Microglia in the adult mouse brain have sex-specific transcriptomic signatures that remain stable even after transplantation of the cells into a brain of the opposite sex, new research published in Cell Reports reveals. These findings could help to explain sex differences in neurological disease susceptibility and outcomes.

Credit: Lara Crow/Macmillan Publishers Limited

“What prompted us to compare the microglial transcriptome of males and females was the fact that microglial activity appears to be relevant for neurodegeneration, and that several neurodegenerative diseases have a sex-related prevalence,” explains study leader Adriana Maggi. “For example, Parkinson disease is more prevalent in males than in females, whereas the opposite is true for Alzheimer disease.”

Through the use of RNA sequencing, the researchers identified 546 genes that showed differential levels of expression between microglia from male and female mice. The male microglial transcriptome showed enrichment for genes associated with inflammation, suggesting that male microglia tend to adopt a more inflammatory phenotype than their female counterparts.

The male microglial transcriptome showed enrichment for genes associated with inflammation

Phenotypic differences between male and female microglia have previously been attributed to the effects of sex hormones. However, Maggi and colleagues found that ovariectomy, which dramatically reduces the levels of circulating oestrogen, did not substantially alter the patterns of microglial gene expression in the brains of adult female mice.

The sex-specific transcriptomic signatures were maintained when microglia were transplanted into the brains of mice of the opposite sex.

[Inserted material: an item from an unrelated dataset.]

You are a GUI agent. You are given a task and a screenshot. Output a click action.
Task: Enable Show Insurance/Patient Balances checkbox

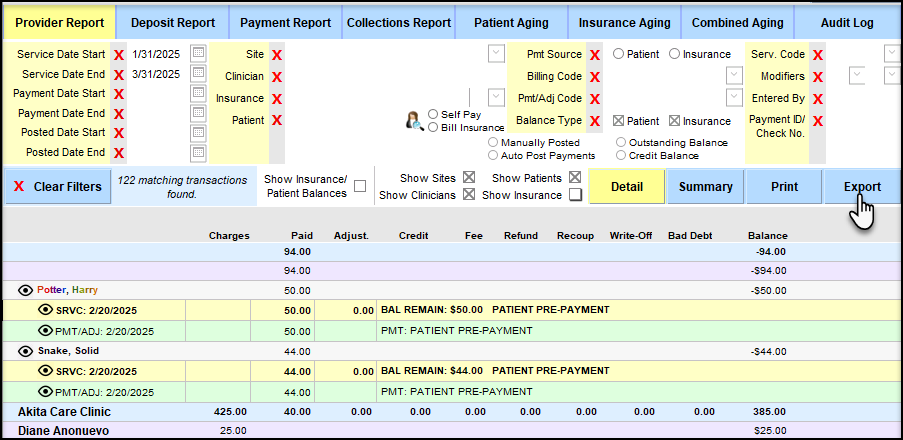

In addition, transplantation of female microglia into the brains of male mice mitigated the progression of cerebral ischaemia, suggesting a role for sex-specific microglial characteristics in determining the impact of brain insults.

“We would now like to know when microglia differentiate into the male and female phenotypes,” says Maggi. “We also need to understand whether this sexual differentiation has any relevance to disorders that are more prevalent in males or females, and whether sex hormones have any role in microglial ageing.”